Hello Ben and all,
Thank you Ben, very much for your previous reply. Yes, stand/plot makes
sense. After talking with a few statisticians, I got convergence! The
repeated measure issue is solvable with a dummy variable for each of the 3
years (like a fiscal or school year) - so yr1 = 2010smr+2011wtr, and so
on. Pellet plots were sampled 6 times, 3 each season, vegetation only
once. Among year variability can be high.

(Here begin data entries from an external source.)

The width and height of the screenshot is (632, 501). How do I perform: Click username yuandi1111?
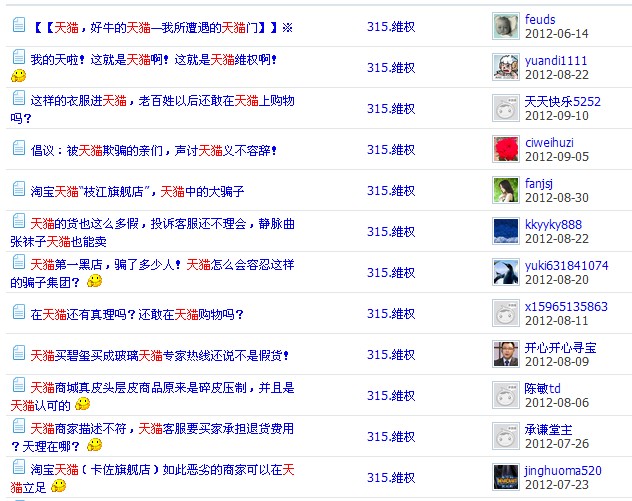coord(556,61)
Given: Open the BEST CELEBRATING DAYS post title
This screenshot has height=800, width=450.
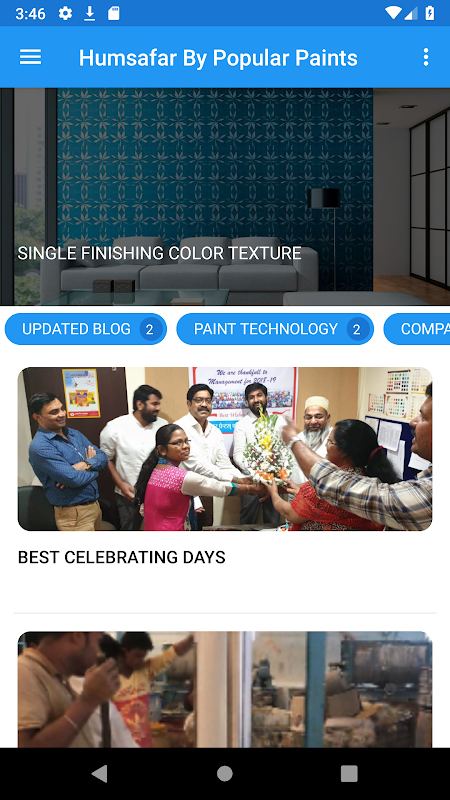Looking at the screenshot, I should coord(121,557).
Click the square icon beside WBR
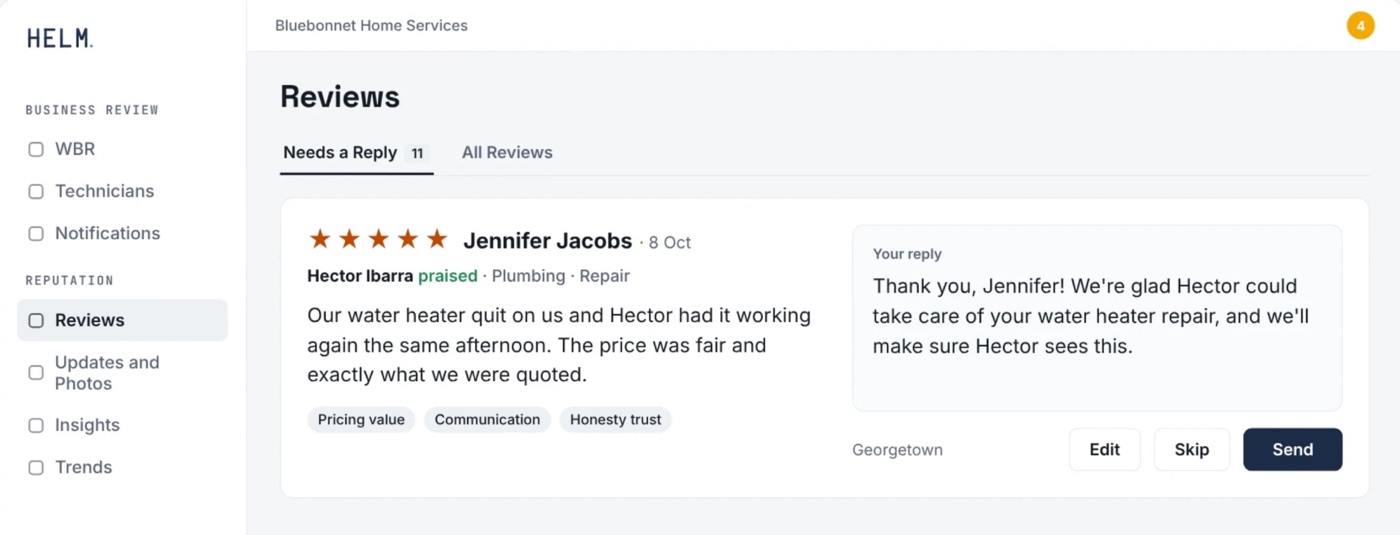The height and width of the screenshot is (535, 1400). [x=36, y=149]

I'm now attempting to make predictive plots from models. I used UCLA's
method posted at their IRDA site that has a negative binomial example:
http://www.ats.ucla.edu/stat/r/dae/nbreg.htm
newdata2 <- cbind(newdata2, predict(m1, newdata2,type =
"link", se.fit=TRUE))
newdata2 <- within(newdata2, {
DaysAbsent <- exp(fit)
LL <- exp(fit - 1.96 * se.fit)
UL <- exp(fit + 1.96 * se.fit)
})
but I have an uneasy feeling about fitting standard errors from a
gaussian distribution.
In case it helps, what you're assuming is Normal is the *sampling
distribution of the parameters*, not the data themselves ...
The bottom line is that what you're doing seems reasonable, with
the caveats already expressed in ?predict.glmmadmb ...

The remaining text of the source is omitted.